Pedro Serrano: Por meio de um ato legal, uma espécie de decreto, aprovado pelo Parlamento. Isso fornece certo paradigma para o que vão ser as ditaduras no século XX. Elas serão governos de exceção, ou seja, ocuparão o poder com uma estrutura de soberania absoluta, numa relação de servidão com a população em geral, suspendendo os direitos de todos, a título de combater o inimigo. Isso foi feito sempre acompanhado do discurso da provisoriedade. A ditadura brasileira e outras ditaduras latino-americanas apresentam, todas elas, esse discurso. Segundo ele, a ditadura duraria pouco tempo, até que o inimigo fosse derrotado. Depois disso, retornaria a normalidade democrática.
 
Nestes governos de exceção, ocorre a suspensão de direitos, em algum nível, de toda a sociedade. O direito à livre expressão nas ditaduras latino-americanas foi suspenso de plano para toda a sociedade. Se alguém fosse identificado como inimigo, passava a ter o seu direito à integridade física e à própria vida suspenso. O inimigo, neste caso, não era identificado com nenhuma etnia ou num grupo social específico. O comunista podia ser branco, negro, pobre ou rico.
 
Com a queda do Muro de Berlim, em 1989, ganhou força a ideia de que era preciso ter um discurso universal democrático. A esquerda passou a adotar a democracia como um valor estratégico e a direita conservadora também passou a ter um discurso democrático. Segundo a linha de pensamento desenvolvida por Agamben, a partir daí, ao invés de termos governos de exceção, passamos a ter medidas de exceção no interior da democracia. Um exemplo disso é o Patriot Act, aprovado nos Estados Unidos após os atentados de 11 de setembro de 2001. É uma lei que autoriza o uso da tortura, que suspende, portanto, todo o direito à integridade física, para combater um inimigo muito bem localizado numa etnia e numa religião: a muçulmana. A sociedade como um todo manteve o uso de seus direitos. Em um primeiro momento, a medida de exceção atingiu mais especificamente um grupo da sociedade. Depois passou a atingir outros setores também.

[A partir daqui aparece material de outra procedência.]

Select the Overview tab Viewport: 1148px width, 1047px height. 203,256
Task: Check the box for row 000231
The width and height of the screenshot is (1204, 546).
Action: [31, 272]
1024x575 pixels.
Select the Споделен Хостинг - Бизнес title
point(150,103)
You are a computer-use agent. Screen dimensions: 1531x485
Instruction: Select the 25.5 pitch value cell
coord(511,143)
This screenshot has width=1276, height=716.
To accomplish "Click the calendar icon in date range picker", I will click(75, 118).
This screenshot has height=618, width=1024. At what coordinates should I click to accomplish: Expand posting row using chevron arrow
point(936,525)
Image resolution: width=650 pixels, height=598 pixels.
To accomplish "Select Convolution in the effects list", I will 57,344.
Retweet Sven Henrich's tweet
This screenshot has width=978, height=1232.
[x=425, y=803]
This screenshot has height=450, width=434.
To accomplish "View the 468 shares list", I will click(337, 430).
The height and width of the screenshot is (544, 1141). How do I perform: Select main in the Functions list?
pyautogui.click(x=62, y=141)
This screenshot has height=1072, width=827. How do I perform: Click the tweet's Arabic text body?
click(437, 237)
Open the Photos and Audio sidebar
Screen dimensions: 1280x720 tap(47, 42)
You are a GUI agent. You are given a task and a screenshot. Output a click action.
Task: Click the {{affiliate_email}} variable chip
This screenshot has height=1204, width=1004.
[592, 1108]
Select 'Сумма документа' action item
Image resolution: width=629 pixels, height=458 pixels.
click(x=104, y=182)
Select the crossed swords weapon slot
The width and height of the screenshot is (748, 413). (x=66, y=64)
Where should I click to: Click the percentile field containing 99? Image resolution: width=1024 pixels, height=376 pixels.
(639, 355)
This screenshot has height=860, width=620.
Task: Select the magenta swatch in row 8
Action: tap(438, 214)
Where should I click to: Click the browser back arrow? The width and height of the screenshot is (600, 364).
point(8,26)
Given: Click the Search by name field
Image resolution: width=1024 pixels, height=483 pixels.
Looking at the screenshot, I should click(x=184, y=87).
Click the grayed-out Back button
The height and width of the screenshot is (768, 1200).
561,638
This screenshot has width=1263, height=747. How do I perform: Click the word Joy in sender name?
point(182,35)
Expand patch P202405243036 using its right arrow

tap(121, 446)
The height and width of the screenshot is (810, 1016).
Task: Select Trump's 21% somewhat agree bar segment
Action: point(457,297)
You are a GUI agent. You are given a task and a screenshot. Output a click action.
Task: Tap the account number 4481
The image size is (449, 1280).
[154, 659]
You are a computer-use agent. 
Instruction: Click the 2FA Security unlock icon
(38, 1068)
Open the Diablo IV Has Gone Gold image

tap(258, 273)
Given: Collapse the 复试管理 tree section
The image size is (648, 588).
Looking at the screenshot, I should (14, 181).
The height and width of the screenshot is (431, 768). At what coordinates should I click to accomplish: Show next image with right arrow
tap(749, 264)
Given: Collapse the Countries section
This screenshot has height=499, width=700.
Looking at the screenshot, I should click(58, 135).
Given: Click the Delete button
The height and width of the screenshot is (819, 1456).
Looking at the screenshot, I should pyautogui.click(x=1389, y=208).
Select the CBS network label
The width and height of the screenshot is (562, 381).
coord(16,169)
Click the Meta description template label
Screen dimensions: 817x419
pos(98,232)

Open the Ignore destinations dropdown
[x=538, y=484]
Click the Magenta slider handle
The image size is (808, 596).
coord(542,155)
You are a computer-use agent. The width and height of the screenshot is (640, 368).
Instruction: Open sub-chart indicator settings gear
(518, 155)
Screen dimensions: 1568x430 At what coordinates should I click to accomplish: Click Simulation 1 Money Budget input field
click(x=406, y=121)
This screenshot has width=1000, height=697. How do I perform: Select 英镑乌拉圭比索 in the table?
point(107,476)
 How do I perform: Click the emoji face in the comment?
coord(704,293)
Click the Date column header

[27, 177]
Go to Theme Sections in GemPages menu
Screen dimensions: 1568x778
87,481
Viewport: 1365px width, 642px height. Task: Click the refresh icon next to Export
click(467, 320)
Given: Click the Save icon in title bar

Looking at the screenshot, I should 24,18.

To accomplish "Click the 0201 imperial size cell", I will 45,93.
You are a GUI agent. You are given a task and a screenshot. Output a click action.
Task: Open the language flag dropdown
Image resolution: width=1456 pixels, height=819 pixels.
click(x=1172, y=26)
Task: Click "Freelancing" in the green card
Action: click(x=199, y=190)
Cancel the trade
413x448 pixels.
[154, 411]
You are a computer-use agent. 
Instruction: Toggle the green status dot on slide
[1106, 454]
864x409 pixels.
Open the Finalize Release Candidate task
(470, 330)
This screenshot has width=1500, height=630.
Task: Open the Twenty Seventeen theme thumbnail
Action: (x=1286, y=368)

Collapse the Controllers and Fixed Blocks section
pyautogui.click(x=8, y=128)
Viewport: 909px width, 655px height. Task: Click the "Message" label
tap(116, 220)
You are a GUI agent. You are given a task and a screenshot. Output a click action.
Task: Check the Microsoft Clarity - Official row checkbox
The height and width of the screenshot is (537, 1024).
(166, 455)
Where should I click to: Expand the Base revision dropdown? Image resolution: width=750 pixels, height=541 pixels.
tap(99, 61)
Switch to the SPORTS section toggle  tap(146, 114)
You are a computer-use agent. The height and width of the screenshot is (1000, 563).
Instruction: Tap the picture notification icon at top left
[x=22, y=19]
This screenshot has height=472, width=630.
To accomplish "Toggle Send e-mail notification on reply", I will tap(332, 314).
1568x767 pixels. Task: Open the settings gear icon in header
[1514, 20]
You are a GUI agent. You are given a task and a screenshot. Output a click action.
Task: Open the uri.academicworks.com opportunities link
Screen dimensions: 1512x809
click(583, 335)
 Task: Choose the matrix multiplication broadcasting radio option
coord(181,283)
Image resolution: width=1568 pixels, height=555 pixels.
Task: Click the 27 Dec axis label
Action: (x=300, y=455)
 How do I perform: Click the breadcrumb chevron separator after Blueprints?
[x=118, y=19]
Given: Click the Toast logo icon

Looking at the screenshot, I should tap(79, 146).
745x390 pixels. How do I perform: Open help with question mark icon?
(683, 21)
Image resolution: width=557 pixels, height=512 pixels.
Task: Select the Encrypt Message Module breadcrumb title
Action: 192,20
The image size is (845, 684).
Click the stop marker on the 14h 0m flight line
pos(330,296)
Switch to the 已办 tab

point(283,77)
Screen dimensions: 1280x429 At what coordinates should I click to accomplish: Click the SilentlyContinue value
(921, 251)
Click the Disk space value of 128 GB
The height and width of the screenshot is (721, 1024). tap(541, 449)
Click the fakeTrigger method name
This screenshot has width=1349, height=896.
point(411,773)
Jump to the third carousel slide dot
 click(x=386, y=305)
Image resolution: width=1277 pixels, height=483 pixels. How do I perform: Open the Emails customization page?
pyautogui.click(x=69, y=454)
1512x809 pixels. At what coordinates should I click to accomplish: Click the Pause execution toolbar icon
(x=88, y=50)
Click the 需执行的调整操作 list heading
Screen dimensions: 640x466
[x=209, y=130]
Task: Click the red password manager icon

O mesmo se deu com as leis antiterroristas na Europa.
 
Então, no interior de regimes democráticos ocidentais passaram a ocorrer medidas de exceção. Aqui na América Latina, a conclusão a que cheguei a partir da pesquisa que realizei em Honduras, Paraguai e na Venezuela é que o agente da exceção – aquele que a sociedade, ou aquilo que chamo de ralé, atribui a função de instaurar a exceção – é o sistema de justiça, ou direta ou indiretamente apoiando alguma medida do parlamento. Essas medidas de exceção têm sido produzidas em dois sentidos: interromper a democracia em alguns países e, em outros, manter um sistema de justiça voltado ao combate a um determinado inimigo, que é apresentado como bandido. A figura do bandido, em geral, é identificada com a pobreza.
 
Isso faz com que tenhamos um estado de exceção permanente, vivendo em conjunto com o estado democrático de direito, que governa os territórios ocupados pela pobreza através de, no caso brasileiro, uma força de ocupação territorial que é a PM. A PM não é uma polícia. Ela é armada e estruturada como uma força de ocupação territorial. Você vai em qualquer região de periferia de uma grande cidade e tem a sensação de estar em um território ocupado onde não se pode mais circular em determinados horários e onde há restrições ao livre pensamento em determinadas situações. Se você é suspeito, pode ser torturado e morto. Em resumo, é um território onde toda a população que vive nele está sujeita a uma exceção permanente.
 
Agora, mesmo nos territórios governados pelo Estado de Direito, o que tem se observado na América Latina é a produção de medidas de exceção para perseguir oponentes políticos, o que se aplica também a Venezuela.
 
Sul21: Na sua avaliação, esse é um fenômeno novo ou é a expressão de uma tendência mais antiga na América Latina? A relação do Judiciário brasileiro com o golpe de 1964 não guarda semelhança com o que estamos ver acontecer agora?
 
Pedro Serrano: A figura da medida de exceção é antiga, não só na América Latina, como na história humana. A presença desse tipo de medidas em regimes democráticos não é nova. O que ocorre hoje é que ela passa a ser estruturante, passa a ser um modo para produzir autoritarismos na democracia. O Judiciário sempre teve um papel conservador, exercendo uma certa tutela dos interesses das elites em praticamente todos os países do mundo. O que é interessante, no caso da América Latina, é que ele passa a ter um papel novo na sua história, assumindo a condição de uma espécie de poder moderador, um controlador da democracia para garantir que ela não extravase seus limites. Esse tipo de mecanismo de controle sempre existiu na história humana.
 
A Constituição não nasce com a ideia que temos dela hoje, como um documento que traz o que há de melhor numa sociedade estabelecido na forma de direitos. As constituições americana e francesa foram formas de controle dos avanços da revolução. Logo que ocorreu a independência dos Estados Unidos, houve a produção de legislações em seus estados membros, antigas colônias, em benefício de pequenos produtores, pequenos agricultores, devedores. A elite americana entrou em pânico e produz uma Constituição pra conter esse ímpeto e centralizar mais o poder. Na França foi pior ainda. Só podia votar quem tivesse patrimônio ou renda. Acho que é por isso que Marx vai falar na democracia burguesa. Era isso mesmo. A classe trabalhadora não votava.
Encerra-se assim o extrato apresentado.